**59.** Radius of the first excited state of Helium ion is given as: \( a_0 \rightarrow \) radius of first stationary state of hydrogen atom. Options: - (1) \( r = \frac{a_0}{2} \) - (2) \( r = \frac{a_0}{4} \) - (3) \( r = 4a_0 \) - (4) \( r = 2a_0 \)

Key Ideas to Know

1. Bohr Radius ($a_0$)
   The radius of the ground state ($n = 1$) of the hydrogen atom.

2. Bohr Model for Hydrogen-Like Species
   For any one-electron ion (H, He⁺, Li²⁺ …) the radius of the $n^{\text{th}}$ orbit is

   $r_n = \frac{n^2 a_0}{Z}$

   where
   • $n$ = principal quantum number (1, 2, 3 …)
   • $Z$ = nuclear charge (1 for H, 2 for He⁺, 3 for Li²⁺ …).

3. First Excited State
   Means $n = 2$ (because the ground state is $n = 1$).

Reasoning Chain a Student Should Follow

1. Identify Z: For He⁺, $Z = 2$.

2. Identify n: First excited state → $n = 2$.

3. Plug into Formula:

   $r = \frac{(2)^2 a_0}{2}$

4. Simplify:

   $r = \frac{4 a_0}{2} = 2a_0$

5. Match Option: Option (4) is the correct one.
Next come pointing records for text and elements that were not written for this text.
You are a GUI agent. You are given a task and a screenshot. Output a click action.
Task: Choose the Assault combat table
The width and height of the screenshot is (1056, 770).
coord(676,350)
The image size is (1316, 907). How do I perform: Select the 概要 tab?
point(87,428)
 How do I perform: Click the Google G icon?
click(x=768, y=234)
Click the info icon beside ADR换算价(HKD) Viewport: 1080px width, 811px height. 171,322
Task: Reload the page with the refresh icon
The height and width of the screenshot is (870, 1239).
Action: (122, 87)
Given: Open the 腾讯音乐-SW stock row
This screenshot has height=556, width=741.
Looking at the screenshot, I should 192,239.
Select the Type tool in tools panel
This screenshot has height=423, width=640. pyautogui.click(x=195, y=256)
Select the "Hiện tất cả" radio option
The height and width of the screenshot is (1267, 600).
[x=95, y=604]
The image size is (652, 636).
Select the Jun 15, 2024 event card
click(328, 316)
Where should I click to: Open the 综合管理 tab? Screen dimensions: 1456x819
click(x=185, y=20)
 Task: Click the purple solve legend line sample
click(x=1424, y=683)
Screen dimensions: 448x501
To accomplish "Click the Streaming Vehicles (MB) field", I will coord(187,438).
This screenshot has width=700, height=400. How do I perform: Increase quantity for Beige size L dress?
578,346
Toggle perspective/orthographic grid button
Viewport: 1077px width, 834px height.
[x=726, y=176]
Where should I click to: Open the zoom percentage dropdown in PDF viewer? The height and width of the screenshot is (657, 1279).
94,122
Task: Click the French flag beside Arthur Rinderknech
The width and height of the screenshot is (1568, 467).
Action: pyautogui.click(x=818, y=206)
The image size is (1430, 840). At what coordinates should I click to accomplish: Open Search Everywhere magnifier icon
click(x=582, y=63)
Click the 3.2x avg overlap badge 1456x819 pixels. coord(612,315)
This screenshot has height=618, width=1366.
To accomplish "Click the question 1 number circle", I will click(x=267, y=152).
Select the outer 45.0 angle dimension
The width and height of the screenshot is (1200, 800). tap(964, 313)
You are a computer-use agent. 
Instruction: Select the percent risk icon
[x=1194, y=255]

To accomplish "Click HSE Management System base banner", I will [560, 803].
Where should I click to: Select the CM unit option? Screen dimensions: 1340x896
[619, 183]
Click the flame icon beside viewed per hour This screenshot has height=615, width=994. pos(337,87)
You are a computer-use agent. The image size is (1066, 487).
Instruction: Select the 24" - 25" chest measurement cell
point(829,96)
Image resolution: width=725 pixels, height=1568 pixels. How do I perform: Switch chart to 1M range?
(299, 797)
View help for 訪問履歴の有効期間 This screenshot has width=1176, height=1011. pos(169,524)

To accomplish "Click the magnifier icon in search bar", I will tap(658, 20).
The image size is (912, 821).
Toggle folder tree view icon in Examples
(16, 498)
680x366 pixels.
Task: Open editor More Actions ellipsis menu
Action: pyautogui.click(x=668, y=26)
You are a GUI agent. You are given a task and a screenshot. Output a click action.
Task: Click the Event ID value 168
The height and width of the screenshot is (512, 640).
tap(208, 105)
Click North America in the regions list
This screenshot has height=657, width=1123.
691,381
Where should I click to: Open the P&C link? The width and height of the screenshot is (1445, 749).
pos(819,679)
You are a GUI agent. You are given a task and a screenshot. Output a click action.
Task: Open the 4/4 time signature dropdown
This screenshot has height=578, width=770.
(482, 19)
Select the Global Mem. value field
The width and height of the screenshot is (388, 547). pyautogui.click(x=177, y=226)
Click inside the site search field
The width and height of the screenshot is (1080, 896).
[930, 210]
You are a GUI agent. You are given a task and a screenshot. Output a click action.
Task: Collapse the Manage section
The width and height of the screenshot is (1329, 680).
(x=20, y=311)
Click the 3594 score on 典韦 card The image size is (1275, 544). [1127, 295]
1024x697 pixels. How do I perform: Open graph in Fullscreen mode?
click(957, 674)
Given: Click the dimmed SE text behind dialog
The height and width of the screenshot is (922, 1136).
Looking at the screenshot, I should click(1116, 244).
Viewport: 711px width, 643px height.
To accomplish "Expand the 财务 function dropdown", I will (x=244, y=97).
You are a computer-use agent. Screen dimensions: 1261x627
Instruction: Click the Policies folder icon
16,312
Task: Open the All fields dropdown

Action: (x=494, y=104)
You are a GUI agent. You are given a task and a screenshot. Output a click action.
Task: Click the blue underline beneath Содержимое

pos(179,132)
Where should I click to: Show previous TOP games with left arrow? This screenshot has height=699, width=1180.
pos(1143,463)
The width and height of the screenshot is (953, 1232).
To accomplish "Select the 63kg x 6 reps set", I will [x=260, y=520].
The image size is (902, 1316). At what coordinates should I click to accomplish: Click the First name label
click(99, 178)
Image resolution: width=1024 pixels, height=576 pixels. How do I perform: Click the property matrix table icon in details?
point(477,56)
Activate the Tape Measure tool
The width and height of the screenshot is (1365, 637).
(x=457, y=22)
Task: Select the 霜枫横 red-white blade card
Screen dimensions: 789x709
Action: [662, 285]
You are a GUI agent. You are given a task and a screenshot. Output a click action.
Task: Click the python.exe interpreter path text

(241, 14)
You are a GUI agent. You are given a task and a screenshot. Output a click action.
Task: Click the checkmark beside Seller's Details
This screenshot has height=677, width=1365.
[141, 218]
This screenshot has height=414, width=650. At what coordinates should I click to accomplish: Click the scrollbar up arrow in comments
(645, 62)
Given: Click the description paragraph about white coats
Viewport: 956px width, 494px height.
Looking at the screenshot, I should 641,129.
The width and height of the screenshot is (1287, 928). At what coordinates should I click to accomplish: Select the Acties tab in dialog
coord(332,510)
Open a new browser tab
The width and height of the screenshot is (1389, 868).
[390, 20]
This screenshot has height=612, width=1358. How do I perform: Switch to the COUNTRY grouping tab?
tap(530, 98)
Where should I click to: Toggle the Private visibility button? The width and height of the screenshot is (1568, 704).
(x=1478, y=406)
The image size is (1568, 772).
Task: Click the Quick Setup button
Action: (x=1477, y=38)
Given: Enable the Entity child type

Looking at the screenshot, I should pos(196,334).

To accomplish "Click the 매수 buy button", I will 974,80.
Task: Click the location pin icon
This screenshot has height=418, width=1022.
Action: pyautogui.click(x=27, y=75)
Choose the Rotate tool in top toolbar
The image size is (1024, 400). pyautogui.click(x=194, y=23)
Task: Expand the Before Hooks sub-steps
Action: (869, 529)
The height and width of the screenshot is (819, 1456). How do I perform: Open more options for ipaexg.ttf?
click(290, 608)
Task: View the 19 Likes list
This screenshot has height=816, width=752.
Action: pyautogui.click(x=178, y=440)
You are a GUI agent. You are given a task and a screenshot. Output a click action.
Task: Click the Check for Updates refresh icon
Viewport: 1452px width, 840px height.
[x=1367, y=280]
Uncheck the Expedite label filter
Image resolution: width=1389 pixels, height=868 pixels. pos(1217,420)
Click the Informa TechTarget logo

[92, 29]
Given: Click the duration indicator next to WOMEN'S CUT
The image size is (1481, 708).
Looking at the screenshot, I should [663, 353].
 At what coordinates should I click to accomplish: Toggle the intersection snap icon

Each step is chosen directly from Bohr’s radius formula, tailored to a hydrogen-like ion with higher nuclear charge.

Imagine Planets and Orbits

Think of an atom like a mini-solar system. The electron is the planet, and the nucleus is the Sun. For hydrogen, the very first circular path (orbit) has a special size called Bohr radius and we name it $a_0$.

Now, a helium ion (He⁺) is like hydrogen but the Sun is twice as strong (because its charge is +2 instead of +1). When the planet jumps to the next bigger orbit (first excited state), you simply ask:

1. How big is that orbit for hydrogen?
2. How does a stronger Sun pull the planet closer?

The math answer says the new size is $2a_0$. So the helium planet’s first excited circle is exactly twice the Bohr radius.

Step-by-Step Solution

1. Write Bohr Radius Formula for Hydrogen-Like Ion

$r_n = \frac{n^2 a_0}{Z}$

2. Insert Helium Ion Data
   Nuclear charge: $Z = 2$
   First excited state: $n = 2$

3. Substitute

$r = \frac{(2)^2 a_0}{2}$

4. Calculate

$r = \frac{4a_0}{2} = 2a_0$

5. Select Correct Option
   Option (4) $r = 2a_0$ is correct.